= The data =
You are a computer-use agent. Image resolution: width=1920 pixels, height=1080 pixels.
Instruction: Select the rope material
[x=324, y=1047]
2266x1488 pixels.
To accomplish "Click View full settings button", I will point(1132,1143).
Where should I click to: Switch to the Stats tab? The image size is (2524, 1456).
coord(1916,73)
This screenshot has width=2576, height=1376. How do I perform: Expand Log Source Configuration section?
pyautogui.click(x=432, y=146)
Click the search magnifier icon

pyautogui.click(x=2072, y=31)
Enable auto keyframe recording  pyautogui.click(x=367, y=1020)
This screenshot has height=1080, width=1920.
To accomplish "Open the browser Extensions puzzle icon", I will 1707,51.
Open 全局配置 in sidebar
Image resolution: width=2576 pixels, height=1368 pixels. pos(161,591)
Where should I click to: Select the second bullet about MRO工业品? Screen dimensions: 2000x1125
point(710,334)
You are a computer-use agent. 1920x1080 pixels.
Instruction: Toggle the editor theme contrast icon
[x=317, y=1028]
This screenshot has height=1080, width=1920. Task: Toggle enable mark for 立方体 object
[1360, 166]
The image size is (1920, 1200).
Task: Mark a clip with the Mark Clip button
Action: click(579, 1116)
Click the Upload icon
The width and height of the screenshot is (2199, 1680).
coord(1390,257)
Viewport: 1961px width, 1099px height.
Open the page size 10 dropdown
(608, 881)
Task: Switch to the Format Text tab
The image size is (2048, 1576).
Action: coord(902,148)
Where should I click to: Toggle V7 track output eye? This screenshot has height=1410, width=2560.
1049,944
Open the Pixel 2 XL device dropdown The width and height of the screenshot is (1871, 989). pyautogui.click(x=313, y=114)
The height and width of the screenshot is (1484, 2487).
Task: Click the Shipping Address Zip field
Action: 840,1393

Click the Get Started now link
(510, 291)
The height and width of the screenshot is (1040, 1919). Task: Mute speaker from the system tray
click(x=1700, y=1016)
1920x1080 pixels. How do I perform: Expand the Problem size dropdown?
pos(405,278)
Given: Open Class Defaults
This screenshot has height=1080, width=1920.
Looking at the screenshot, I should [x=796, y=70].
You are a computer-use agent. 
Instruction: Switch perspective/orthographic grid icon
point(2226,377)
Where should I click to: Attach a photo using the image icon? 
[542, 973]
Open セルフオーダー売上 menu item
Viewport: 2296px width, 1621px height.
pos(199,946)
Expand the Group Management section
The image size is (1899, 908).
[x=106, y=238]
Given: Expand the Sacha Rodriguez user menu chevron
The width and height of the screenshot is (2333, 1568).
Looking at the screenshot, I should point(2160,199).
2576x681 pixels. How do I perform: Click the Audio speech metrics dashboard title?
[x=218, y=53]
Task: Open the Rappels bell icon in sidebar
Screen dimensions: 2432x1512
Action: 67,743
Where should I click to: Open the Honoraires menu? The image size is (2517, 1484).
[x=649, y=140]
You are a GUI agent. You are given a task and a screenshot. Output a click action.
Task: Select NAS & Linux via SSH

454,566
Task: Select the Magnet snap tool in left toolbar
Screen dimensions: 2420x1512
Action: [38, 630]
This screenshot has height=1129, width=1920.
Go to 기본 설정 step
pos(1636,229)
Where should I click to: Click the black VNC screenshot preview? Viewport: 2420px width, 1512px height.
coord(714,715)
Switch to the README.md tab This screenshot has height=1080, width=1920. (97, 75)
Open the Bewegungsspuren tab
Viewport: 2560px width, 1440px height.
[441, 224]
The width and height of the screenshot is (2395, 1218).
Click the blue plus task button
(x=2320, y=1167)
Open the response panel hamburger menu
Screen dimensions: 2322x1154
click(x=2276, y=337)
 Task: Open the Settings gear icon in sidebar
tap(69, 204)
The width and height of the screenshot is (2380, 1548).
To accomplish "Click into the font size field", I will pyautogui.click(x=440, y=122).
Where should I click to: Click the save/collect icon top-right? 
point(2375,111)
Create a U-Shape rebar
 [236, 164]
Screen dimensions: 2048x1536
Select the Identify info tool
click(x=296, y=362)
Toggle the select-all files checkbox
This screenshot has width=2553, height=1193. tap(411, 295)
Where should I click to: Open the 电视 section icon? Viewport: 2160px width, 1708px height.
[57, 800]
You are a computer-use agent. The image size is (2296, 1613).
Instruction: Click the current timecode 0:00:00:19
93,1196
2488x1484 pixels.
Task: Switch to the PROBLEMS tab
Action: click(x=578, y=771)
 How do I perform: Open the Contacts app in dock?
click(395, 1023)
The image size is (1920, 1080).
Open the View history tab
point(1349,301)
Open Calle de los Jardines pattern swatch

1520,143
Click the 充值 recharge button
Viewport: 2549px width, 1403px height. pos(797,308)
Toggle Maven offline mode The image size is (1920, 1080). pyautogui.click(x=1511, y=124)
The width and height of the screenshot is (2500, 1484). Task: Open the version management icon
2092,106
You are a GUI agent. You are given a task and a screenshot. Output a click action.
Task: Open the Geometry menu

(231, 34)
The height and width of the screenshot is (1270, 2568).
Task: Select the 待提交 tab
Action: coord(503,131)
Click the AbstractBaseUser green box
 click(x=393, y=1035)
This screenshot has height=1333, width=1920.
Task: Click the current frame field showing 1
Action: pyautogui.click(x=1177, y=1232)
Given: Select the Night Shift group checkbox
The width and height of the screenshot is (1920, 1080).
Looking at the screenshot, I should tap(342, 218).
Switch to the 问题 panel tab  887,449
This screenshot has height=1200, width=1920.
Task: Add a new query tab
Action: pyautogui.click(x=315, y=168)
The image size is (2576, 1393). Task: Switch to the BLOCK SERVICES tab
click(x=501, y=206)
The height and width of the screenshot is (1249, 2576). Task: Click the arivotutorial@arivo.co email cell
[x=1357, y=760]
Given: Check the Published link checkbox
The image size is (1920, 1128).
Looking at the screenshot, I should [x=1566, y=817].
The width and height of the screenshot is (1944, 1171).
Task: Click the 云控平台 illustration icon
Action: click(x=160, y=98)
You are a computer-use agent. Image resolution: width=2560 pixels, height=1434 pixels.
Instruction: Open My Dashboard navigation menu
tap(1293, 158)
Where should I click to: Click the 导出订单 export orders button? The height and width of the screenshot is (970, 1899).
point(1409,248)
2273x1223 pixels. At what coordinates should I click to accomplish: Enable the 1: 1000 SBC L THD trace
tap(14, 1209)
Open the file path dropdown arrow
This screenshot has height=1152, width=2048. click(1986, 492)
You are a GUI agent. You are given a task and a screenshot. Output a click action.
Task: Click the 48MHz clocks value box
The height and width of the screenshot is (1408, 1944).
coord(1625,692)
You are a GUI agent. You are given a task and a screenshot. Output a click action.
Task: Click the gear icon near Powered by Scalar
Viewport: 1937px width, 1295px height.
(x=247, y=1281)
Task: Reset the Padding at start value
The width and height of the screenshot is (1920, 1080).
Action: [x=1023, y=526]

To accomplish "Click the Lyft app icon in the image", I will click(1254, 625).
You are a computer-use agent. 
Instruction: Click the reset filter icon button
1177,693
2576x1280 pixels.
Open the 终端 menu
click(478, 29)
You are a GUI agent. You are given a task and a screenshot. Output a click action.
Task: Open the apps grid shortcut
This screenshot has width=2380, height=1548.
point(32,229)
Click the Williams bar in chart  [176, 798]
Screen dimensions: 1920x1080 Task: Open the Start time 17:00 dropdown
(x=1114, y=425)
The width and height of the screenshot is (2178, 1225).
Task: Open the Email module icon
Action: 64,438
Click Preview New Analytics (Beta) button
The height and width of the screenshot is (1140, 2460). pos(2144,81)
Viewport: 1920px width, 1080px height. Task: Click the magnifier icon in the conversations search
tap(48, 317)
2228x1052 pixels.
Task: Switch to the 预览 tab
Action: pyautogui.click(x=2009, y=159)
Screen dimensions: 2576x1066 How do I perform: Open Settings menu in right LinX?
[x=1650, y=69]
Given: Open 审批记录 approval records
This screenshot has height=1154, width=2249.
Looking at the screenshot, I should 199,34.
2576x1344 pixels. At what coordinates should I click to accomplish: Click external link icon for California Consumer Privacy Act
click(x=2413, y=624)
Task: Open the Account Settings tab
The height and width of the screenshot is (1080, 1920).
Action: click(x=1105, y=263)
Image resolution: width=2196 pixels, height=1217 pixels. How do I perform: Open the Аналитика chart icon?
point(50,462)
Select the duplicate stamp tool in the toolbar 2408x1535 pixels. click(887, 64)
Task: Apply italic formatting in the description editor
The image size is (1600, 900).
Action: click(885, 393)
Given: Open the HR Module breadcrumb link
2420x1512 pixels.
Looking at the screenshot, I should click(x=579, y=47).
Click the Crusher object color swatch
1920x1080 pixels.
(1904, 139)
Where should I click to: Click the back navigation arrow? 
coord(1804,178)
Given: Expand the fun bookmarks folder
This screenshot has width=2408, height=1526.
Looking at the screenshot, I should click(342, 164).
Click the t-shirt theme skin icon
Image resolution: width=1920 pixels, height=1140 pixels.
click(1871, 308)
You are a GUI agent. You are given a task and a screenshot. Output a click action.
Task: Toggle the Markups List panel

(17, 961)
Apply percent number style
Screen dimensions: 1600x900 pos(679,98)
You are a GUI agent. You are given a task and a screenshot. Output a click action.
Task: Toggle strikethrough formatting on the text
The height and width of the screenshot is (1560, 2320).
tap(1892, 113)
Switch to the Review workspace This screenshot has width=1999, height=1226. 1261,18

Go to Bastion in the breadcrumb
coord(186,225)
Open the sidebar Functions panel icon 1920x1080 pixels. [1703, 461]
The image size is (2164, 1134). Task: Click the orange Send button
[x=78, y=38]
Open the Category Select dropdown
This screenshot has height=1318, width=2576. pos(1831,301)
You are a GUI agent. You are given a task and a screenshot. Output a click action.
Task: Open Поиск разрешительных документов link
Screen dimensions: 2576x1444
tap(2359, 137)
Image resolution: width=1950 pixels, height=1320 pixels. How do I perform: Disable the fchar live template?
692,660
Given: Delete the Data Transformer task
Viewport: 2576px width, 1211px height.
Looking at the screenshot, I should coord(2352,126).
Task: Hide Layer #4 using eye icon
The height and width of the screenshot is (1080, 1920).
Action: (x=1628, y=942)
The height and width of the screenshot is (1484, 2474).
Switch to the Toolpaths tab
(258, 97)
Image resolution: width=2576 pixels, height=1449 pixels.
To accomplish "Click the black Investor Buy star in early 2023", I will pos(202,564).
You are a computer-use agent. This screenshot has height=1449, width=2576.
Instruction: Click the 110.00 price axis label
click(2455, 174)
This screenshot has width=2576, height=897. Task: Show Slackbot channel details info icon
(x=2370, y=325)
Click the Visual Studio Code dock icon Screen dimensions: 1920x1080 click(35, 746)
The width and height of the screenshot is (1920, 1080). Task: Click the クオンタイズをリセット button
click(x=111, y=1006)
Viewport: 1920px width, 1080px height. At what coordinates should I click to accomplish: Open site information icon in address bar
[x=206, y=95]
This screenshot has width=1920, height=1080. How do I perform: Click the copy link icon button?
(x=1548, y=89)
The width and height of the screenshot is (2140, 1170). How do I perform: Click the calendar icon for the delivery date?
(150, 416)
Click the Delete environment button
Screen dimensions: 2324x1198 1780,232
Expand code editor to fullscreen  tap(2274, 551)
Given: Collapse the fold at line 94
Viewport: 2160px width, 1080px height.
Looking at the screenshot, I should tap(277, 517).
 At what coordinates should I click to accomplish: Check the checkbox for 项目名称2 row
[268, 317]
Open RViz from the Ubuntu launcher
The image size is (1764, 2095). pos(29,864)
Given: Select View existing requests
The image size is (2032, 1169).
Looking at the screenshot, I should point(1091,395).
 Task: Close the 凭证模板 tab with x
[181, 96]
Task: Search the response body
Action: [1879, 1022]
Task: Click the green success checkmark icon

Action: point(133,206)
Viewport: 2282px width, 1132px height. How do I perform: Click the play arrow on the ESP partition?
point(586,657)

= The problem =
Look above for the line with "The height and width of the screenshot is (1560, 2320)."; retype exactly that line, every line after it up to the line with "The height and width of the screenshot is (1484, 2474).", and that line too, nothing else.

= Answer area =
The height and width of the screenshot is (1560, 2320).
tap(1892, 113)
Switch to the Review workspace This screenshot has width=1999, height=1226. 1261,18

Go to Bastion in the breadcrumb
coord(186,225)
Open the sidebar Functions panel icon 1920x1080 pixels. [1703, 461]
The image size is (2164, 1134). Task: Click the orange Send button
[x=78, y=38]
Open the Category Select dropdown
This screenshot has height=1318, width=2576. pos(1831,301)
You are a GUI agent. You are given a task and a screenshot. Output a click action.
Task: Open Поиск разрешительных документов link
Screen dimensions: 2576x1444
tap(2359, 137)
Image resolution: width=1950 pixels, height=1320 pixels. How do I perform: Disable the fchar live template?
692,660
Given: Delete the Data Transformer task
Viewport: 2576px width, 1211px height.
Looking at the screenshot, I should coord(2352,126).
Task: Hide Layer #4 using eye icon
The height and width of the screenshot is (1080, 1920).
Action: (x=1628, y=942)
The height and width of the screenshot is (1484, 2474).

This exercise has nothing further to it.